Si se escanea el anillo, se accede a una página web en la que se explica cómo el escritor llegó a Taormina. Había cumplido su condena de trabajos forzados por mantener una relación homosexual con Alfred Douglas, un bello niño pijo hijo del implacable marqués de Queensberry, quien le denunció y no paró hasta conseguir verle entre rejas. Tras salir de la cárcel, Oscar Wilde estaba proscrito en Gran Bretaña, y además allí lo había perdido todo, familia, fama y fortuna. Estuvo vagando por París, y luego recaló en Nápoles, Capri y finalmente Sicilia, donde los gays eran mucho mejor acogidos y no se les perseguía ni se les echaba de los lugares públicos. Parece ser que aquí obtuvo un poco de paz y pudo recomponer su autoestima.

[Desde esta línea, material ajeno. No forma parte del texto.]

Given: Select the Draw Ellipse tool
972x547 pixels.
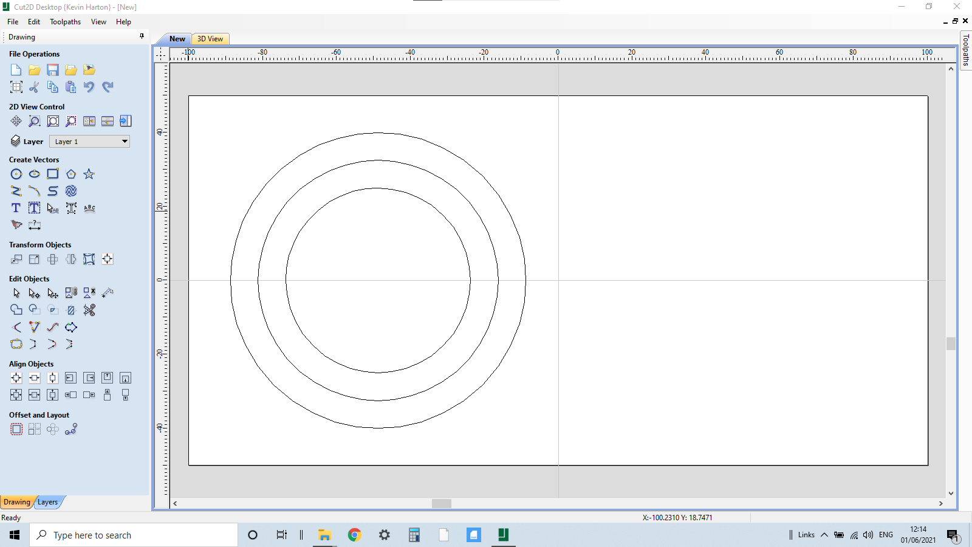Looking at the screenshot, I should [x=35, y=174].

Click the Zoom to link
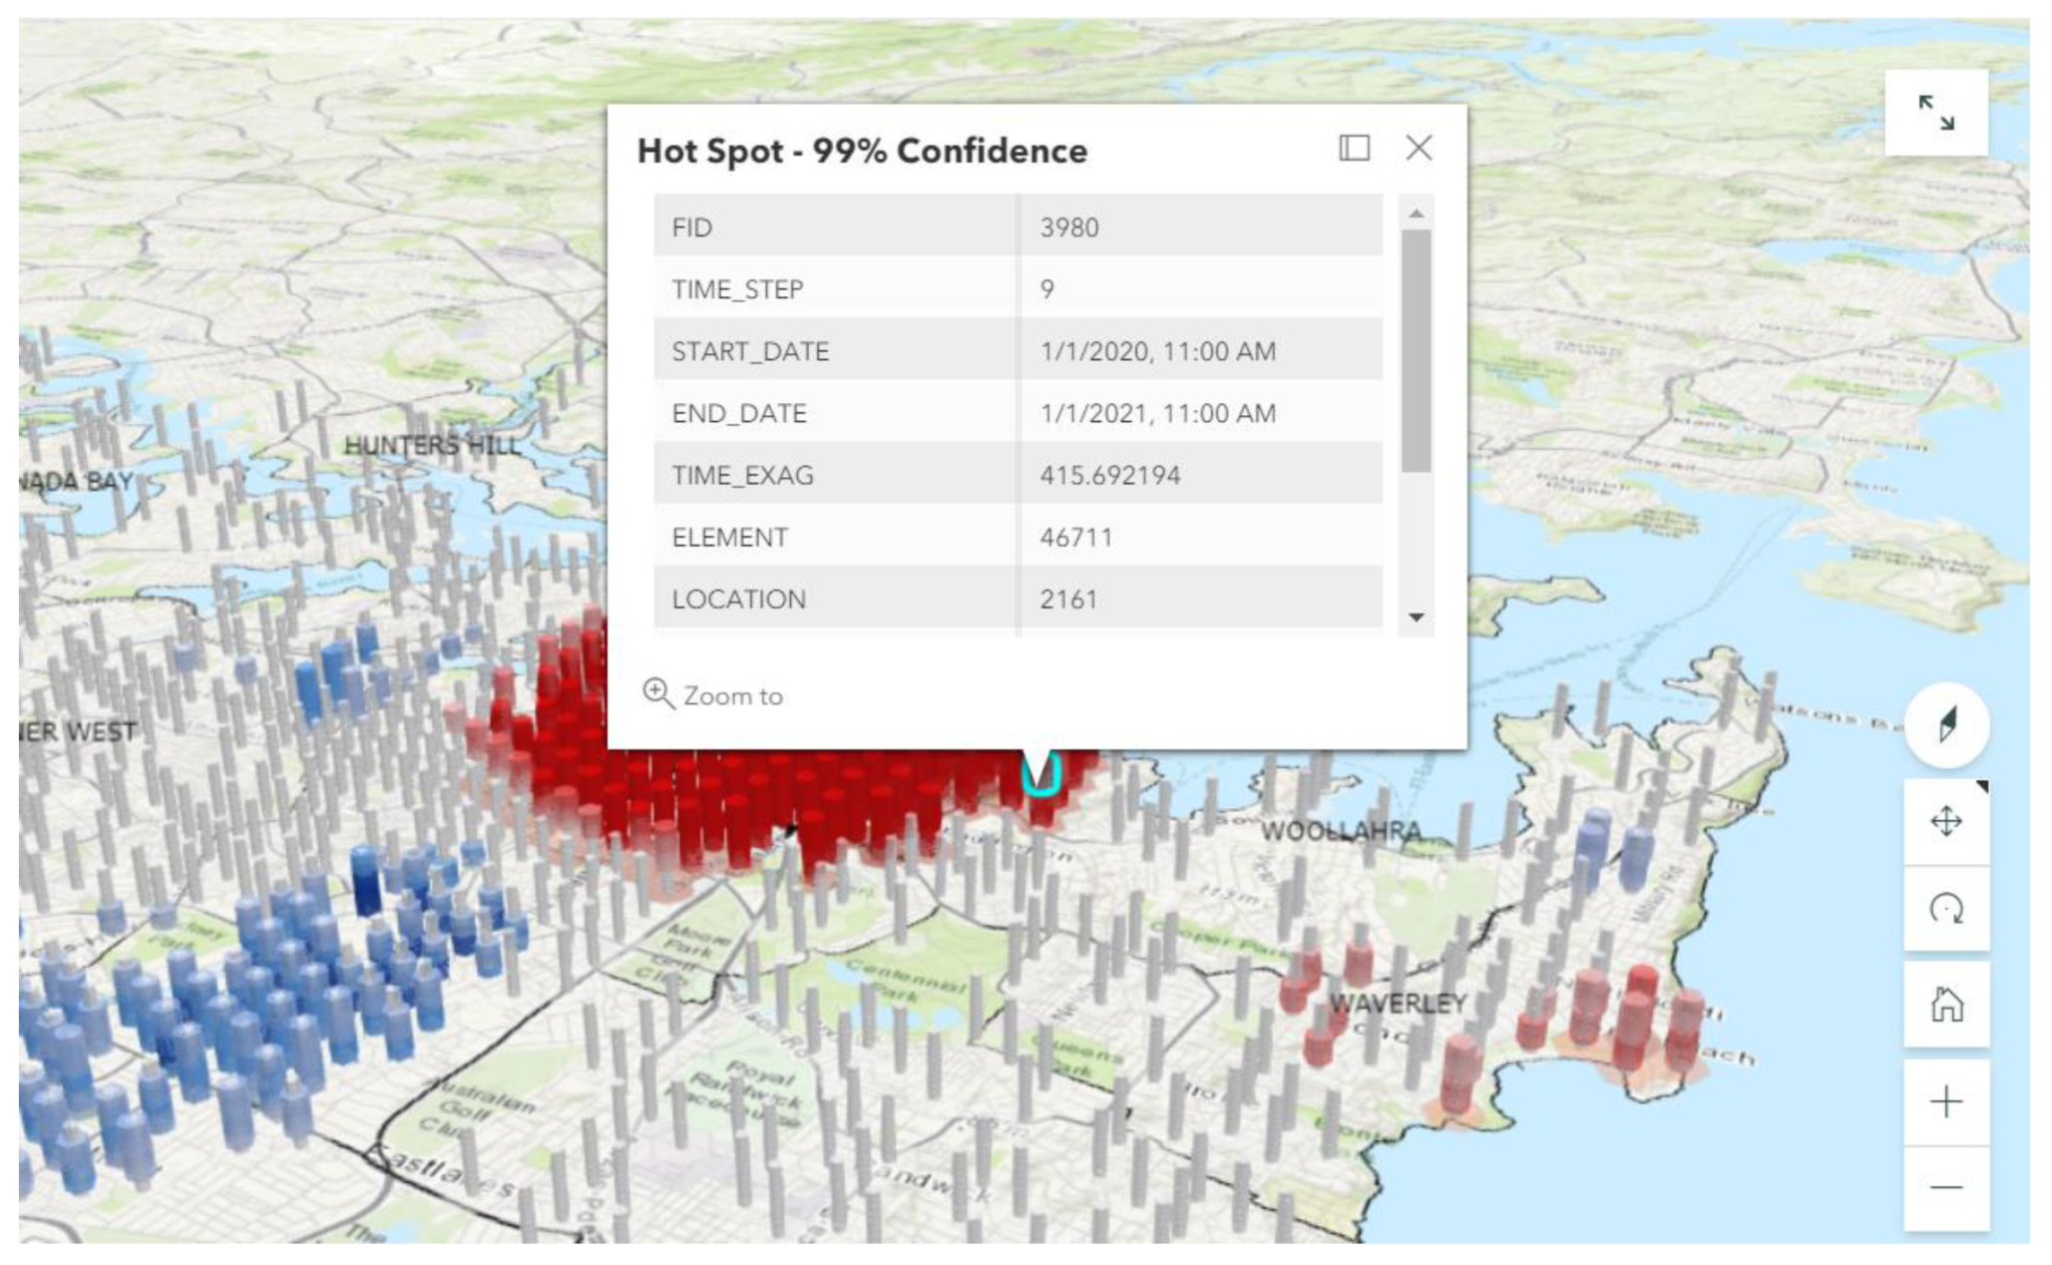tap(732, 696)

Le escribió a su amante Alfred Douglas, con el que se había reunido tras salir de prisión, que aquí había encontrado un paraíso donde podrían vivir juntos. Pero no pudo ser... la condena le había arruinado económica y físicamente, y aunque siguió buscando ese paraíso vagabundeando entre Italia y Francia, murió algún tiempo después en París, agotado y amargado.